17 October 2004 Angelo Coppola

Jacques du Toit, Senior Economist at Absa says that the South African residential property market has recorded strong growth since the beginning of 2000.

After a long period of mediocre growth in house prices from the mid-1980s up to the end of the 1990s, relatively strong growth in both nominal (more than 17% per annum) and real terms (about 11% per annum) was recorded during the past four an a half years.

As a result of the excellent performance of house prices during this period, the question has arisen as to whether residential property prices in South Africa have now become overvalued, indicating an imminent downturn in the property market.

One of the indications of the state of the residential property market is the comparison of the average price of new and existing houses in order to determine whether existing houses are overvalued in relation to new houses.

The rationale is that, once a new house can be built for less than the cost of buying an existing house, the market is set for a downward correction.

In this analysis, the price of a new house includes the construction cost of the building, the market value of the stand, as well as VAT and transfer costs. However, in most instances the price of a new house excludes  the cost of landscaping, which may be a couple of thousand rand.

The price of an existing house includes that of the building and the stand, including improvements to the stand, but excludes transfer costs.

At the peak of the property market boom back in the early 1980s, the price difference between new and existing houses had declined to almost zero at the time. Between 2000 and the second quarter of 2004 (a period of strong growth in the property market), existing houses were on average 26,3% cheaper than new houses.

This implies that existing houses have generally been below their replacement value during this period. However, the price difference has since declined to 20,1% in the second quarter this year after reaching an all-time high of 30,7% in the first quarter of 2003.

There are, however, analysts who believe that a comparison of prices of new and existing houses is meaningless, as the average house in South Africa is a few decades old, and that these properties have depreciated over the years through ageing.

In contradiction to this belief, it is a fact that many of these older houses have been renovated, expanded and improved over the years, in many cases more than once.

These properties are thus not the original property that they were a number of years ago, and have often appreciated in real value over time as a result.

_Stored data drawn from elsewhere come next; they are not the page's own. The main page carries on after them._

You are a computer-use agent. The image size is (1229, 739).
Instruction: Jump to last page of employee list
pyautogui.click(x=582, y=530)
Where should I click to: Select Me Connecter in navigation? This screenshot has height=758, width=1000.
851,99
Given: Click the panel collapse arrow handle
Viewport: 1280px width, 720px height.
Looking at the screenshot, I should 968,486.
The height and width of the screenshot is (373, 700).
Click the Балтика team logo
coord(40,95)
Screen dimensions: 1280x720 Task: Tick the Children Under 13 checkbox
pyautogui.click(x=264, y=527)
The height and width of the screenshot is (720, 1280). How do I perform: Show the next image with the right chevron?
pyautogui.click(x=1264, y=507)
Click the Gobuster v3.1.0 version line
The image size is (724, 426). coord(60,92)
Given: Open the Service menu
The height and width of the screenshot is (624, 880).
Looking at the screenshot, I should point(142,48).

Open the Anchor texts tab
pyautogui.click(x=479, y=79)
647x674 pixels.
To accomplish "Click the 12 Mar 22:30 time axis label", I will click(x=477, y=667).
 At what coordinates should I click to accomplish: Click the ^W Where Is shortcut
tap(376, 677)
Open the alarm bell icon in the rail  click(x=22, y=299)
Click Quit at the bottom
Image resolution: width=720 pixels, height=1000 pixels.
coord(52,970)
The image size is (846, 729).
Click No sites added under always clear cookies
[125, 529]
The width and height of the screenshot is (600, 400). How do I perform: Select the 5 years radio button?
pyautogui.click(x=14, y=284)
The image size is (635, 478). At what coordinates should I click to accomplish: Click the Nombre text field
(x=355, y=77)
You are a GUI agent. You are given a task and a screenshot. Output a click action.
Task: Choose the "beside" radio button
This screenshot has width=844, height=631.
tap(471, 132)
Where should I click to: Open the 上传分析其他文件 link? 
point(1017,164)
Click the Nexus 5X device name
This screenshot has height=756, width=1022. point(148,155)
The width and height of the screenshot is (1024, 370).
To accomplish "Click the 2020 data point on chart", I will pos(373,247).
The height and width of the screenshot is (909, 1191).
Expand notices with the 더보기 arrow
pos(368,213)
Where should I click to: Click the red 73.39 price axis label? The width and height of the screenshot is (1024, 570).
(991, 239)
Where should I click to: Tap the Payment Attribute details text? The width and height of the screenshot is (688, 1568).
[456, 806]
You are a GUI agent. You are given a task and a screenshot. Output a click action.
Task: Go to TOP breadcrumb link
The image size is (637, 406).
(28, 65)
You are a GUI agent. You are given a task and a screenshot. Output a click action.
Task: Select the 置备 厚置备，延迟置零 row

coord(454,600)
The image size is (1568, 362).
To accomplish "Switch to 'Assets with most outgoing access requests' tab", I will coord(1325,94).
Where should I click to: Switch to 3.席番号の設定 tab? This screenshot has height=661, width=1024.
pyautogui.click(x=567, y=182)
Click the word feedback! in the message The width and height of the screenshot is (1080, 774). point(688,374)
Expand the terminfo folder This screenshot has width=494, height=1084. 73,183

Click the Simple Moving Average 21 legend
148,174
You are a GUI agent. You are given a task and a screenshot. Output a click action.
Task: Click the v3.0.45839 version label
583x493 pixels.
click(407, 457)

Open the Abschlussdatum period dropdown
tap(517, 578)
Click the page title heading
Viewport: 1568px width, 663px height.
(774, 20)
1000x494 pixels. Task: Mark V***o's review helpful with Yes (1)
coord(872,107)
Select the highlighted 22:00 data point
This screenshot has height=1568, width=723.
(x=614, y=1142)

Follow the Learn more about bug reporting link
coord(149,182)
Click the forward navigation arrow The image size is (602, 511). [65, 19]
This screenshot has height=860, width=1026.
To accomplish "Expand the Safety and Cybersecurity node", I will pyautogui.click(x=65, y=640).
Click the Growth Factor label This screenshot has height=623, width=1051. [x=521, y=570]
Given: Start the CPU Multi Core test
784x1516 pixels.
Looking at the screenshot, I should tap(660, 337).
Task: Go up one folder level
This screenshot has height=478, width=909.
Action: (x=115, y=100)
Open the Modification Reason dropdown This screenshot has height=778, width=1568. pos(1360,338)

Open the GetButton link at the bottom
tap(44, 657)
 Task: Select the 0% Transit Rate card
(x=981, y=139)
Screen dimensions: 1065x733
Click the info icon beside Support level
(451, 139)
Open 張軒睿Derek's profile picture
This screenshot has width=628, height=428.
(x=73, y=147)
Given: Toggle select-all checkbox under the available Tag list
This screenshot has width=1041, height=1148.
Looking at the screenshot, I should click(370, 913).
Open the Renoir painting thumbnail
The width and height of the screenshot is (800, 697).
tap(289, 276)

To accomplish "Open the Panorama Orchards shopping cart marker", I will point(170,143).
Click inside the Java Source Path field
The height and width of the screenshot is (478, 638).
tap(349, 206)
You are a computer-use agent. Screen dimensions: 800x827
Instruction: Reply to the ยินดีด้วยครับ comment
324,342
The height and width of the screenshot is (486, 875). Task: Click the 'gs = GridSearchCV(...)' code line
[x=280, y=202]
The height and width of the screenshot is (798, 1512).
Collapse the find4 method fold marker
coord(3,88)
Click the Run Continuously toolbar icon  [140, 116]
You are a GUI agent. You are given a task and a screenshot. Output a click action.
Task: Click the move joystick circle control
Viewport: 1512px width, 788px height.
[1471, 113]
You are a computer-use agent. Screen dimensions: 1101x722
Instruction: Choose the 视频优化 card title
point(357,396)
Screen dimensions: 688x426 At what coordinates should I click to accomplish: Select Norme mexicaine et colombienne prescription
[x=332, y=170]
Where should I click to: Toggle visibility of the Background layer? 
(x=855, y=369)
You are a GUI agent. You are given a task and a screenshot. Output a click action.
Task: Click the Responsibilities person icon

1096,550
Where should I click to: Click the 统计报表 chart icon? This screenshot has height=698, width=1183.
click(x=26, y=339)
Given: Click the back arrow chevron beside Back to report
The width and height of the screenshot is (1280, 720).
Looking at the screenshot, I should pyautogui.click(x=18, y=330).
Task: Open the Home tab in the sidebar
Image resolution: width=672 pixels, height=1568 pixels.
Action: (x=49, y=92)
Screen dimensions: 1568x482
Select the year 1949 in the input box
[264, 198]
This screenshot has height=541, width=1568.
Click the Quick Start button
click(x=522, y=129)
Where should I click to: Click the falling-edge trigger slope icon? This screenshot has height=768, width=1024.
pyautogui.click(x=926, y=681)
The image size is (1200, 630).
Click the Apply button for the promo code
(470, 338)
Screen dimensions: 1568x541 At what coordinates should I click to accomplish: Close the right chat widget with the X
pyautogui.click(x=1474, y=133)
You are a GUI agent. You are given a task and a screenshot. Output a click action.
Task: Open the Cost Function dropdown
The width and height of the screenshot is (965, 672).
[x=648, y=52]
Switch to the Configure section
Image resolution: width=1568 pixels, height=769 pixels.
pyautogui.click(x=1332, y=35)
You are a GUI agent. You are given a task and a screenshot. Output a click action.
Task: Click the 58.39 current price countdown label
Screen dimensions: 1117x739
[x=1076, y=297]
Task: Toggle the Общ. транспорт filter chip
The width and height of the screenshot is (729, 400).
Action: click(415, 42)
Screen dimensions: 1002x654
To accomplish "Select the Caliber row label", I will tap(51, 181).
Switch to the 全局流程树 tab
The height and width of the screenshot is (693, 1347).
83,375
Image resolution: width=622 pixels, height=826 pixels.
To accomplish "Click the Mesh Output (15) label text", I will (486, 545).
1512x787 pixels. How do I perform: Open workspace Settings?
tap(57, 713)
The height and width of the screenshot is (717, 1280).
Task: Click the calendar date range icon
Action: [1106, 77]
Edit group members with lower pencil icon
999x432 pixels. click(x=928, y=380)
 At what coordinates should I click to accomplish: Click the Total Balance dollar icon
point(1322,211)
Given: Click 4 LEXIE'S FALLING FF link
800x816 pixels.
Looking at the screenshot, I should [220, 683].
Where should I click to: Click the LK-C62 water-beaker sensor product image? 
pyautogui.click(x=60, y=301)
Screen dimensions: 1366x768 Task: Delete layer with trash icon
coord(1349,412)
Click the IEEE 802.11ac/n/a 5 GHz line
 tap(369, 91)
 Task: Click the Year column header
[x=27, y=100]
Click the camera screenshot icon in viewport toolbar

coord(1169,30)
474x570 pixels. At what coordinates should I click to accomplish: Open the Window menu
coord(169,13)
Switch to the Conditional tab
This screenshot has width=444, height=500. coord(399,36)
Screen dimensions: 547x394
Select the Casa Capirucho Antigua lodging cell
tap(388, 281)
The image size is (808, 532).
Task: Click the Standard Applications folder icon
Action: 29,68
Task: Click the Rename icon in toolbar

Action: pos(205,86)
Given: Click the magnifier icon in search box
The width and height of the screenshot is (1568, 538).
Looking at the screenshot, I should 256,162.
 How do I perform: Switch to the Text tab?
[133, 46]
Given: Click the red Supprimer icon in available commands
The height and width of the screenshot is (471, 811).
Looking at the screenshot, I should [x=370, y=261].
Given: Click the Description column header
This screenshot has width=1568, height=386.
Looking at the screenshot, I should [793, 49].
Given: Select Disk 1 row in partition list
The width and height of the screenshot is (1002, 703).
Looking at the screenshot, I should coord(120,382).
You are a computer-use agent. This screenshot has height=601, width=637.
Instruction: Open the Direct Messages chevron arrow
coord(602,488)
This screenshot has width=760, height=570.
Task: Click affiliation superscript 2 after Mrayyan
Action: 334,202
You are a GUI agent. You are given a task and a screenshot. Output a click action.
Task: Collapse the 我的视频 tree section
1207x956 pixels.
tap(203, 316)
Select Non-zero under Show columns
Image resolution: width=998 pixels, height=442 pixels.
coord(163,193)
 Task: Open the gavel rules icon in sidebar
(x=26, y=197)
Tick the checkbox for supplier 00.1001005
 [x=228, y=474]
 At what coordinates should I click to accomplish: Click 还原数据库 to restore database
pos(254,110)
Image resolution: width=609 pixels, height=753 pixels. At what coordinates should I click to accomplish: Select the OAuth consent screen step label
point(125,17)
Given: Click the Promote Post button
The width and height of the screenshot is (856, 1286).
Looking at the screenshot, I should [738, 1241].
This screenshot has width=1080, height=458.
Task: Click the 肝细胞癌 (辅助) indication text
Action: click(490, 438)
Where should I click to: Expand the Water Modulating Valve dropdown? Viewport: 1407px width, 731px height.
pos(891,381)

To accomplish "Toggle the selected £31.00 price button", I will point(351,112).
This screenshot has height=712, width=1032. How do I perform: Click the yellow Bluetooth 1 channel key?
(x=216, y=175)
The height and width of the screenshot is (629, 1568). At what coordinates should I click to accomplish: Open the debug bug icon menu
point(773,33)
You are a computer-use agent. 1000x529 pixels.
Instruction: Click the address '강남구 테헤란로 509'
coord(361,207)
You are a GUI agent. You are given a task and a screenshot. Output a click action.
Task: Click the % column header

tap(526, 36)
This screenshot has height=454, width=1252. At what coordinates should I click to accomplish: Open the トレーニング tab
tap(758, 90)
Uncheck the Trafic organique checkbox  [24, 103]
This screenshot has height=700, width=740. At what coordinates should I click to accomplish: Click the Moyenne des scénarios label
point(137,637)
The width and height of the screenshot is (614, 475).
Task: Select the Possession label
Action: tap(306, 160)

Moreover, during a boom phase in the property market, as we are experiencing currently, one would expected the increased construction of new housing to lower the average age of the housing stock.

Against this background, with the price difference between new and existing houses being one of the indicators in determining whether property prices are overvalued, the view is still that the South African residential property market is, maybe with exception of some segments and areas, generally regarded as being in a boom phase rather than experiencing bubble conditions.

However, related trends, developments and factors regarding the different regions in the country and segments of the property market should be monitored and analysed on a continuous basis in order to determine changes that may have an adverse effect on conditions and prospects.

Notes: House prices are based on the total purchase price of houses in the 80m²-400m² size category, valued at R1,6 million or less (including improvements), in respect of which loan applications were approved by Absa.

Prices are smoothed in an effort to exclude the distorting effect of seasonal factors and outliers in the data.